Jared Rhoden ‘18 (Our Savior Lutheran High School/Baldwin, NY)
A rare New York prospect that Oregon State set their sights on, it seems that the Long Island talent of Jared Rhoden won’t be headed to the Beaver State, as he recently trimmed his final list of schools down to five. The 6’ 6”, 190-pounder is currently considering Penn State, Saint Louis, Santa Clara, Seton Hall and Wichita State as his future college home, but did not include the Beavers into his final considerations. Rated as a three-star talent by ESPN, the loss of Rhoden as a potential prospect (in addition to Matthews Jr.) means the Beavers will need to ramp up their recruiting efforts for Aguir Agau, a 6’ 7” swingman from Middlebrooks Academy in Omaha, Nebraska, as well as Kamaka Hepa, a noted in-state, four-star prospect. While Agau is a bit of a more raw and unproven talent, who holds a long list of mostly mid-major offers, Hepa is quickly developing into one of the most coveted talents in the 2018 class, who has been rumored to have a liking for in-state rival Oregon.
So Where Does Oregon State Go From Here?
In the midst of what is looking like another potentially disappointing football season, the vibe around the Oregon State athletics program in terms of revenue sports seems to be taking on a trend. On the recruiting fronts, primarily in both football and men’s basketball, the swing for the fences approach of targeting high-level prospects doesn’t seem to be working out too well for either team. And while coaches would love to somehow find ways to channel new avenues for talent (as Wayne Tinkle did in recruiting almost all the sons of coaches on his staff), it’s clear that a new approach must be found on the fly.
In the world of college basketball recruiting, there are also a few avenues to explore for teams who are struggling to land unique players who should be able to influence and change their program. Finding international and foreign born players often comes with a unique “risk-reward” as players can both be unheralded stars waiting for their chance to sign or big-time flops, who struggle to adapt to the American style of play. However, at a juncture like Wayne Tinkle is during his tenure in Corvallis, a look into some international recruits may be one way to go.
It seems as though all of Tinkle and his staff’s effort to find some East Coast players have fallen short, but that the program has found success primarily in the state of California and down the West Coast, specifically with the aforementioned Jack Wilson, as well as the alluded-to son of assistant coach Stephen Thompson, Ethan Thompson, a four-star prospect. If Tinkle can continue to make some concrete headway into the Golden State, in addition to the surrounding areas of Arizona, Nevada and Colorado, the Beavers could see a noticeable increase in the overall talent of the incoming players, pending Tinkle can land the key prospects involved.

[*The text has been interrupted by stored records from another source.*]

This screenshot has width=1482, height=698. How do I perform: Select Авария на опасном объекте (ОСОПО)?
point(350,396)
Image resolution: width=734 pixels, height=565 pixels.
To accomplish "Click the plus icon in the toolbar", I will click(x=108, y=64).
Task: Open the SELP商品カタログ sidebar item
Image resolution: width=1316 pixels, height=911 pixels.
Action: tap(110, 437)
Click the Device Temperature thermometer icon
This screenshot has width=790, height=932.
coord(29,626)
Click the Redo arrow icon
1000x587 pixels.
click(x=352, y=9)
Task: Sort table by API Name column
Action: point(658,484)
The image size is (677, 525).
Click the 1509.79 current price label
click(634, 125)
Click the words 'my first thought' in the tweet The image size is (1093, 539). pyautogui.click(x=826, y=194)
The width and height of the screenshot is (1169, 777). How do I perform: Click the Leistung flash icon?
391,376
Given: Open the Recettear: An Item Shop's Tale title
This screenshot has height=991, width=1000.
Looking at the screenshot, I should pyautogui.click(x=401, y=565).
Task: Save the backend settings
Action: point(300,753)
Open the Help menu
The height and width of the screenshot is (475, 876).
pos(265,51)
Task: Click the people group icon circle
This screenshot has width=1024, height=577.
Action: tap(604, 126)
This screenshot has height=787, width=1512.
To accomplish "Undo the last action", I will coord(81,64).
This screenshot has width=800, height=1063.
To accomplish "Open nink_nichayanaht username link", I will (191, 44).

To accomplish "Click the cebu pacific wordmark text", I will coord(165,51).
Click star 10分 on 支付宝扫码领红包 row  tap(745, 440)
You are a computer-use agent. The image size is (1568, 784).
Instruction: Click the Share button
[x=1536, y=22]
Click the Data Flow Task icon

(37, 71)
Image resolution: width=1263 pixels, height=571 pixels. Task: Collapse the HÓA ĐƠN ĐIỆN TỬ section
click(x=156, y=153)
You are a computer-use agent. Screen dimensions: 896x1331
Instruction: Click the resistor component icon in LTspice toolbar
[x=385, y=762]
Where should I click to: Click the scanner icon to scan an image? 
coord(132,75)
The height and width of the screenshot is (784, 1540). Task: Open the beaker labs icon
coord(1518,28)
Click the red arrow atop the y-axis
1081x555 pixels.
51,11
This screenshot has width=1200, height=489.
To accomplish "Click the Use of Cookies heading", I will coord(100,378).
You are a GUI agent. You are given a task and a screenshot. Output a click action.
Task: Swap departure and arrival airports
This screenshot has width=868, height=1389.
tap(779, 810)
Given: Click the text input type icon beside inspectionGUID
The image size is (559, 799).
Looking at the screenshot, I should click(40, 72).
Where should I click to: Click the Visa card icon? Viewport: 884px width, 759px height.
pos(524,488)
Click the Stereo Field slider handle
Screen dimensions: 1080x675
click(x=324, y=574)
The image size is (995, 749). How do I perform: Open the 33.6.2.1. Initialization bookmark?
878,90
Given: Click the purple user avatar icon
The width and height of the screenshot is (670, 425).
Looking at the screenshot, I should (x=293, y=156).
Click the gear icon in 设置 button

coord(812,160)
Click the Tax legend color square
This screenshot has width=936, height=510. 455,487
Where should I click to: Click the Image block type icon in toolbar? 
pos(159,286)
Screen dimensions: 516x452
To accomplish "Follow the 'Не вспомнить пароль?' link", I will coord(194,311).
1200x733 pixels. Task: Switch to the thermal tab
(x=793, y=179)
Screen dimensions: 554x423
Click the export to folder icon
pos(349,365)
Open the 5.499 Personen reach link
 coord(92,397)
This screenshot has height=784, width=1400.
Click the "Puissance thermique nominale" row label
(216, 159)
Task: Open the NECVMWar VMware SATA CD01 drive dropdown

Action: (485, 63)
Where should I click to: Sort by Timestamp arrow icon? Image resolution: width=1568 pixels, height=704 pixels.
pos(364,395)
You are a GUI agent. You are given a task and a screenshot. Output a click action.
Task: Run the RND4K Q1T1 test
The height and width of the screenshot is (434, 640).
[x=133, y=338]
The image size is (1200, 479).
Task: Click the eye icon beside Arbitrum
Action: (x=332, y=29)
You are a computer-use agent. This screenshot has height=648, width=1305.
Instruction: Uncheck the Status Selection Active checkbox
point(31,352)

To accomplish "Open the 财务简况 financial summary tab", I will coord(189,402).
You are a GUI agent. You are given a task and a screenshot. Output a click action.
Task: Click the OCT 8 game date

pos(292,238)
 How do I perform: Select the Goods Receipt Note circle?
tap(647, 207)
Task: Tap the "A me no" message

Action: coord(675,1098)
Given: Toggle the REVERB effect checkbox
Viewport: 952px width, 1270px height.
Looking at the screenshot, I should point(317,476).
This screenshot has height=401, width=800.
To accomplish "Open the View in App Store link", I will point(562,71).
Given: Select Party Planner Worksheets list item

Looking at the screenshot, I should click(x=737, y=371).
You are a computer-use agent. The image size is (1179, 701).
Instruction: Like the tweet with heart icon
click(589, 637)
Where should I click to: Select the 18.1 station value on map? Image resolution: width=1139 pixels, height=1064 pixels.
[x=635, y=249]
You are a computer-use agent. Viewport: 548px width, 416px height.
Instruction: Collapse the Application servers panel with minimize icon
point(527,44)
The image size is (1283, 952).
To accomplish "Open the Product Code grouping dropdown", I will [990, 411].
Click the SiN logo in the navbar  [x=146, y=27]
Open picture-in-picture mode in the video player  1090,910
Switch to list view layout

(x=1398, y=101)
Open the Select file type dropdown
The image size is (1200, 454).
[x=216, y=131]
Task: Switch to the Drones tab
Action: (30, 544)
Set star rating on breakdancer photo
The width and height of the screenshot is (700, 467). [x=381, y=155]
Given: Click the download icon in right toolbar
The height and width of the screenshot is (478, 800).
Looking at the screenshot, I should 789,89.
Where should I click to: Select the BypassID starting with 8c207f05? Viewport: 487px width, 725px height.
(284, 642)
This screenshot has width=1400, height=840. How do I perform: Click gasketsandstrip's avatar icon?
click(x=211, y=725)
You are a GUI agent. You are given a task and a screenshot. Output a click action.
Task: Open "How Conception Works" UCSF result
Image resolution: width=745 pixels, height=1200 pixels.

However, overall, Oregon State’s must be kept simple, smart and efficient. Instead of wildly chasing recruits from around the country, the Beavers need to focus in on players who actually want to be part of what Tinkle is building in Corvallis and what it means to play for Oregon State. Legendary Notre Dame head Lou Holtz said it best when he worked to turnaround the Fighting Irish football program into national contenders on a yearly basis. “I had to go get some guys who wanted to play for Notre Dame,” stated the famous head coach.
Out of relatives to add to the mix, it’s time for Tinkle to start targeting the same type of prospects, the ones who actually want to be part of the solution for this group. And in the meantime, Beaver Nation must simply keep the faith and believe that a continuous improved play on the court will lead to an influx of more refined talents into the program.